▶ Job
Find each line in the rows below that contains the string "panel" and copy it out, matching case exactly.

▶ Listed records
———

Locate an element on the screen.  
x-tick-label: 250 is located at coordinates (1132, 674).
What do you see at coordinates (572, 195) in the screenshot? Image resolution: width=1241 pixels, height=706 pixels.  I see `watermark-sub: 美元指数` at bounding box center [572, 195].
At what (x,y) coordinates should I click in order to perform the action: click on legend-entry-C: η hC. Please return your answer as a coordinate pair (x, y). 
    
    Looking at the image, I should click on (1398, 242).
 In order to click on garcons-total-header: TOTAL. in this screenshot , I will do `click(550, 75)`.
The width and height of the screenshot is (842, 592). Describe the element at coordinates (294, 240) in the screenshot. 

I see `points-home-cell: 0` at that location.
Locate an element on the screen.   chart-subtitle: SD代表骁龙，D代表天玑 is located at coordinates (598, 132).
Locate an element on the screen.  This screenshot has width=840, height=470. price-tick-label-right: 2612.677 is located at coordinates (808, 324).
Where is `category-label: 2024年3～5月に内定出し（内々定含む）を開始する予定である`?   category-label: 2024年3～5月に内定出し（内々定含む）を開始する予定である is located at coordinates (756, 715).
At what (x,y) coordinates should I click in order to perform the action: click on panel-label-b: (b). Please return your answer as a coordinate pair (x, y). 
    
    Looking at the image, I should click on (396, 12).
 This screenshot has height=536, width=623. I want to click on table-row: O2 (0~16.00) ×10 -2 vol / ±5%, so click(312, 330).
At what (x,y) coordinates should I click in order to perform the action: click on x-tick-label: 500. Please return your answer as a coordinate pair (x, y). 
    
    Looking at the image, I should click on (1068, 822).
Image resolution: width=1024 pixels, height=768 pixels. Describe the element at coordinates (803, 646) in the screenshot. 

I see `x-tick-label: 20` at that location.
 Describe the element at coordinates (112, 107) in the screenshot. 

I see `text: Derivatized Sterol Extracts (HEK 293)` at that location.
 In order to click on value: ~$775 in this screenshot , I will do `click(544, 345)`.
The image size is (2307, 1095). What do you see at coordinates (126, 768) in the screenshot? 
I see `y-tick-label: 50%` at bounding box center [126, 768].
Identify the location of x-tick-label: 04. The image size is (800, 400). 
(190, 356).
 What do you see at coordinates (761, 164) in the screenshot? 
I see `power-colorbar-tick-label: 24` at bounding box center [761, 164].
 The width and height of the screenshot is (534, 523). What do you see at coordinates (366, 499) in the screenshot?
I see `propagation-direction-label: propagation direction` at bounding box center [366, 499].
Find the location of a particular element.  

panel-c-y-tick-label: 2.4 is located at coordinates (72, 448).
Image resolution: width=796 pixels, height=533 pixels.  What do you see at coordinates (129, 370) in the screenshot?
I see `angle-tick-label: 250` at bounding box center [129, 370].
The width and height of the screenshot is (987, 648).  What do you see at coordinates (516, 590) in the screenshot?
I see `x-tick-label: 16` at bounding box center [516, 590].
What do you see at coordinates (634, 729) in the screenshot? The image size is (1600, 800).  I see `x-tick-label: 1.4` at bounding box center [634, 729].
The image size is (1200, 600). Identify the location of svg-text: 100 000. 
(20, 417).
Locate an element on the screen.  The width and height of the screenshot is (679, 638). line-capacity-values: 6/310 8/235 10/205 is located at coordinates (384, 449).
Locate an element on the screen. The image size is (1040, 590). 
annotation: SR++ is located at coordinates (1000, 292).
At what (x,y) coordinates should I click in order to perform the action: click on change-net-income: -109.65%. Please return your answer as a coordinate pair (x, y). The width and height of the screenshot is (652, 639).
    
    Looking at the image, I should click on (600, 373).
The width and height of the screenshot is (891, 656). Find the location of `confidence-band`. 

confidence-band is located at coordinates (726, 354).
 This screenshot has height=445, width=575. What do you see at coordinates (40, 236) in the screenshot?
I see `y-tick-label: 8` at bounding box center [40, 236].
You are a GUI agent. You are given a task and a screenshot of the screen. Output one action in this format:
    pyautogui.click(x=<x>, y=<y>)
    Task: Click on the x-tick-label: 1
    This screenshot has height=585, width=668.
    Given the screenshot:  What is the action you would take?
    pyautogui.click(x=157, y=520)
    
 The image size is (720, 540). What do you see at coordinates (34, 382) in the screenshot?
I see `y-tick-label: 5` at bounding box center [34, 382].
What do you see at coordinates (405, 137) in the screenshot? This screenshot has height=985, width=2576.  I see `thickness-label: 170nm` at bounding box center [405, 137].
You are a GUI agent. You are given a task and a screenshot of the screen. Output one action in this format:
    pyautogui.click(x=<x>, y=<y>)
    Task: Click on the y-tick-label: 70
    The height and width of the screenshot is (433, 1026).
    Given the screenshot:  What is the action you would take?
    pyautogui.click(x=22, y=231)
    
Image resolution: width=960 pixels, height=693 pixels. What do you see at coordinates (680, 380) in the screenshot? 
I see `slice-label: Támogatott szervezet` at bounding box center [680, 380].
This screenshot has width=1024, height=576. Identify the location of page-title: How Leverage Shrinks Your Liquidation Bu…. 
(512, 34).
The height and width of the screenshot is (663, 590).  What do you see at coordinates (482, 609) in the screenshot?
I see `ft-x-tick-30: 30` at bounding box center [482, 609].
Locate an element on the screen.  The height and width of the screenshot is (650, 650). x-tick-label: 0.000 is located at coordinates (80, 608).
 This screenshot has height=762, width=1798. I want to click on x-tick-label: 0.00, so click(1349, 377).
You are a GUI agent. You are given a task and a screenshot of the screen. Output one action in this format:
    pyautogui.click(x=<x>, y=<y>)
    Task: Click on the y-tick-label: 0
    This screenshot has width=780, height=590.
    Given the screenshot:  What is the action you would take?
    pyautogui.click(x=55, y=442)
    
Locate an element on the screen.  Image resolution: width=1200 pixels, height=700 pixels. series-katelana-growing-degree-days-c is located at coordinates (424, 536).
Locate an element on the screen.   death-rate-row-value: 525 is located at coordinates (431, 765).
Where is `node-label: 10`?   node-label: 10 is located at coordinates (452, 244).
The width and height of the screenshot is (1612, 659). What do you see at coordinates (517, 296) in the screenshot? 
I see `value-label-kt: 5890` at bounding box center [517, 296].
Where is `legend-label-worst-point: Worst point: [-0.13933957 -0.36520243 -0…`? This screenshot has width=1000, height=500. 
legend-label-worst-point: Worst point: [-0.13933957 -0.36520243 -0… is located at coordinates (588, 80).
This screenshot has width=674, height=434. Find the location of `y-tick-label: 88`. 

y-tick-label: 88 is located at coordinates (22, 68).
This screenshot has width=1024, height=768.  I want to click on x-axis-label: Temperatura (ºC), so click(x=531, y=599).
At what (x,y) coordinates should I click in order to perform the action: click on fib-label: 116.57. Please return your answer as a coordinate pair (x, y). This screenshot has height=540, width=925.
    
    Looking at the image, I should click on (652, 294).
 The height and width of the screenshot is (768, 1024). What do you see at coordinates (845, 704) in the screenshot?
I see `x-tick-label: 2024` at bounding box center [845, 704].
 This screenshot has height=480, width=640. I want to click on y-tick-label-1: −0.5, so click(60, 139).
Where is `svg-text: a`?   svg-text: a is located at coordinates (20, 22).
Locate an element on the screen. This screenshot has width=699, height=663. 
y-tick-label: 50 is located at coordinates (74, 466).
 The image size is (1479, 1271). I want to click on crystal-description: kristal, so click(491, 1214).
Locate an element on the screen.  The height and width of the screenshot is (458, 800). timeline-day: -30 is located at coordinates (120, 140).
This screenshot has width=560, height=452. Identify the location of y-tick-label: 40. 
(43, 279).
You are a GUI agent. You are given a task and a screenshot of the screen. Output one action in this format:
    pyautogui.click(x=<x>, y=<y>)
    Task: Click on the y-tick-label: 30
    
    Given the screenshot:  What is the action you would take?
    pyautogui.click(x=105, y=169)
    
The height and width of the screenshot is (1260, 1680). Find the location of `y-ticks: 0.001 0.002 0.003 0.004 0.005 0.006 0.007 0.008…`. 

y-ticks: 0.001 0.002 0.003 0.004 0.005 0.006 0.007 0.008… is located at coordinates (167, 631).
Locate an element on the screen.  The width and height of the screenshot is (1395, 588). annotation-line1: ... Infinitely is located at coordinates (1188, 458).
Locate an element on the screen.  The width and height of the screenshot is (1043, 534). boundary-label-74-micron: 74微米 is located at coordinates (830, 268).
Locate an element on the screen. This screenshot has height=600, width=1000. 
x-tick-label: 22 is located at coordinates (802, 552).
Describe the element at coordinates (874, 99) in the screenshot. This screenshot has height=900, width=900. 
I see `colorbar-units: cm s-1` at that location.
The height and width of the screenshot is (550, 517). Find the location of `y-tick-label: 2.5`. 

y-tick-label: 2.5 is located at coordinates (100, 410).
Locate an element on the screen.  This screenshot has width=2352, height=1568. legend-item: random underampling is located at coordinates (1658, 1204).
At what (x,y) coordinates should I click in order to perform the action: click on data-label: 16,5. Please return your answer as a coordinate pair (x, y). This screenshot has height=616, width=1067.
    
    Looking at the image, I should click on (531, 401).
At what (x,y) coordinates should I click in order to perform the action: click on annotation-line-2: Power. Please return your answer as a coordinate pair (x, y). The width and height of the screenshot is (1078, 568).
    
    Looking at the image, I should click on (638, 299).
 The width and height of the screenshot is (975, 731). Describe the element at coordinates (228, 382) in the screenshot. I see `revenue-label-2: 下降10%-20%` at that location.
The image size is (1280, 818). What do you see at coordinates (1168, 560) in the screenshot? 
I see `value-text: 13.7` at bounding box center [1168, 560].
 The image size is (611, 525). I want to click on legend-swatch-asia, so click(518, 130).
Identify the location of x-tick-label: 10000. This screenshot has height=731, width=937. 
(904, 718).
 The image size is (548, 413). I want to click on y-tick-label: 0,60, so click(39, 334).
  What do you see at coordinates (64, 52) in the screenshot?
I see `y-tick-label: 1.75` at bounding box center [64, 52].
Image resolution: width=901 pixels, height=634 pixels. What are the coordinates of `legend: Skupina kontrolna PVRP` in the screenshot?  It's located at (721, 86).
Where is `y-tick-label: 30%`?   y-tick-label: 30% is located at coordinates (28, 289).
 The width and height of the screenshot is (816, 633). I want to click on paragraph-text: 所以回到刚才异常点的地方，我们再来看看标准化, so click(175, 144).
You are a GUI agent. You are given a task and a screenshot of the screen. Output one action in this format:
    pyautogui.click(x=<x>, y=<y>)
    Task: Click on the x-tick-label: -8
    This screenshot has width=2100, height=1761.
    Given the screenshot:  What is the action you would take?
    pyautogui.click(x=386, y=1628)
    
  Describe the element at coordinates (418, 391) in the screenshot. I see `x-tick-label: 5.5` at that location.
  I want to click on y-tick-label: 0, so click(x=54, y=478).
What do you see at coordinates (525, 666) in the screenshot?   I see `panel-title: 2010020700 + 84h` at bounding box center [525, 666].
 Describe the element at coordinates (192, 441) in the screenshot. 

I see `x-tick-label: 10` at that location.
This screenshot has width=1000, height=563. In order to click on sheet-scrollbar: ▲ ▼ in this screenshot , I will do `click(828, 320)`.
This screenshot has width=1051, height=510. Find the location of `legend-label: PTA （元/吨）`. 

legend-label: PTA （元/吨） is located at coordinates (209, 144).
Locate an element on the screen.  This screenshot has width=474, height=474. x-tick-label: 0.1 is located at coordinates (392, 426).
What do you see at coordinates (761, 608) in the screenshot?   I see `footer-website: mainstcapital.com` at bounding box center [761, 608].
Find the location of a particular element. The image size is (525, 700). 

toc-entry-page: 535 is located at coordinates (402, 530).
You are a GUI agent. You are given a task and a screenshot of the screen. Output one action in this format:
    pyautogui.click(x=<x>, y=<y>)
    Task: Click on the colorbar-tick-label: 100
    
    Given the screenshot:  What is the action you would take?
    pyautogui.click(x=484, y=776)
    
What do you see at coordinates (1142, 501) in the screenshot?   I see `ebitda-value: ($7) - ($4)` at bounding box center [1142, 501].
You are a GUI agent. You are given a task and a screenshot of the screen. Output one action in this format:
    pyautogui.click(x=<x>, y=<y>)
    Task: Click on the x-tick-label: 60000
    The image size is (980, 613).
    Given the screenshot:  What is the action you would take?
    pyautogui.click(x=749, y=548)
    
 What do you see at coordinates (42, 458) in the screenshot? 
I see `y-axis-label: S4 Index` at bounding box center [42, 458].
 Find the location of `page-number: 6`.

———

▶ Response to this task
At what (x,y) coordinates should I click in order to perform the action: click on panel-label-b: (b). Please return your answer as a coordinate pair (x, y). 
panel-c-y-tick-label: 2.4 is located at coordinates (72, 448).
What do you see at coordinates (525, 666) in the screenshot?   I see `panel-title: 2010020700 + 84h` at bounding box center [525, 666].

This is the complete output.